Stored dataset items:
+---+
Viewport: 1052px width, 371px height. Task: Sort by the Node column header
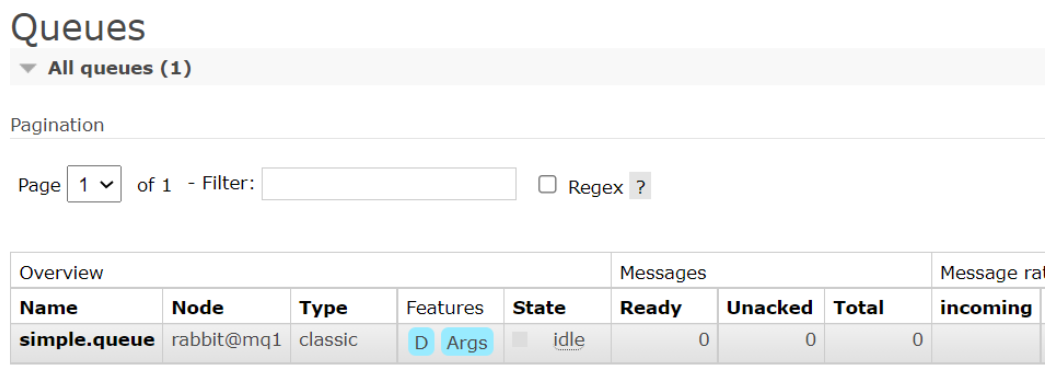198,308
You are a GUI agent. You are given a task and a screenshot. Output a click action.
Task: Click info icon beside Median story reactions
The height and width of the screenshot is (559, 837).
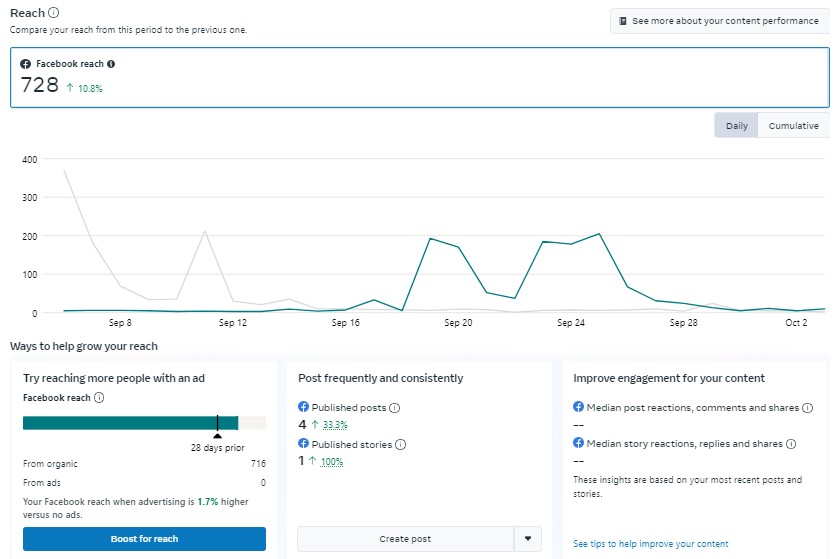[x=791, y=444]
+---+
TASK STATEMENT: Word for word, set down the lines from the line with "Task: Click info" through the last line of the entries, and nothing else; the pictures stay out.

EXERCISE SOLUTION:
Task: Click info icon beside Median story reactions
The height and width of the screenshot is (559, 837).
[x=791, y=444]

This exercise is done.